Op eerdere albums werkte de Zwitser Gilles Aubry samen met gastmuzikanten om zijn eigen abstracte computergeluiden te larderen met gitaar- en saxklanken ('Swift Machine' uit 2005) en percussie op porseleinen waterkommen ('Apam Napat' uit 2008). Voor zijn meest recente plaat 'Berlin Backyards' ging Aubry helemaal in zijn eentje aan de slag in verschillende Berlijnse achtertuinen om er een winter lang omgevingsgeluiden op te nemen.

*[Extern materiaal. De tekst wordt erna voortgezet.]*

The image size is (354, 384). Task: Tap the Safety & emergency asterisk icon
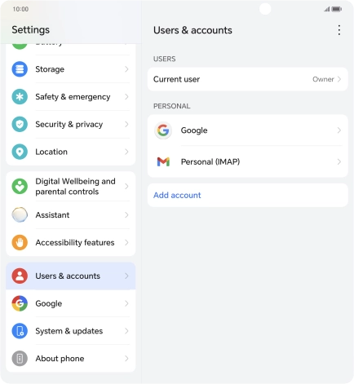[20, 97]
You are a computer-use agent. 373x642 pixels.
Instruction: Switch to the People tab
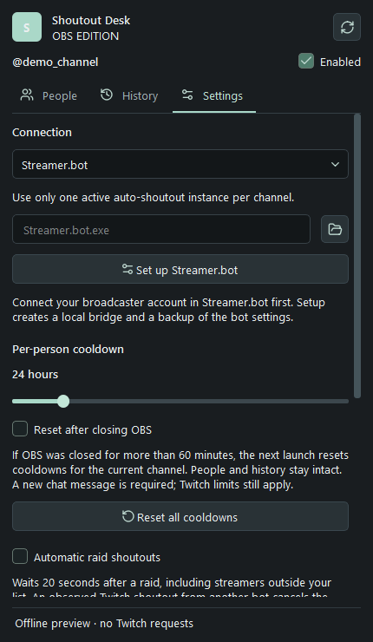(x=49, y=96)
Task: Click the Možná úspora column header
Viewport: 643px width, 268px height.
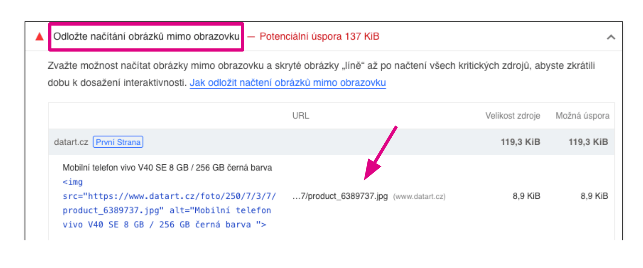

Hoewel 'Berlin Backyards' zich laat luisteren als een 'live' multikanaalopname is het in feite een compleet kunstmatige constructie van losse geluiden die Aubry in zijn studio over en aan elkaar kleefde en bewerkte met allerlei ruimtelijke effecten. Het resultaat is een collectie van geluidsschilderijen waarin voortdurend nieuwe details te ontdekken vallen. In de verte vliegen straaljagers over of zoemt het verkeer onophoudelijk, iets dichterbij fluiten vogels of dreunt een bouwwerf en net naast je oren vallen regendruppels, piept een tuinpoortje en ritselt de wind. Door een minutieus gebruik van delay-, reverb- en stereo-effecten crëert Aubry een geheel nieuwe wereld van 'musique concrète' waarin de luisteraar spontaan geluiden tracht te identificeren door in en uit te zoemen op bepaalde delen van het gepresenteerde klankenpallet.
Hoewel op zich zeer onderhoudend, doet Gilles Aubry op 'Berlin Backyards' niets om achterover van te vallen. Als concept is het nabootsen van één imaginaire ruimtelijke omgeving met een collectie willekeurig opgenomen natuurlijke geluiden intrigerend, maar na drie kwartier en een achttal composities slaat de vermoeidheid toe. Een iets meer gebalde plaat had het luisterplezier aanzienlijk verhoogd.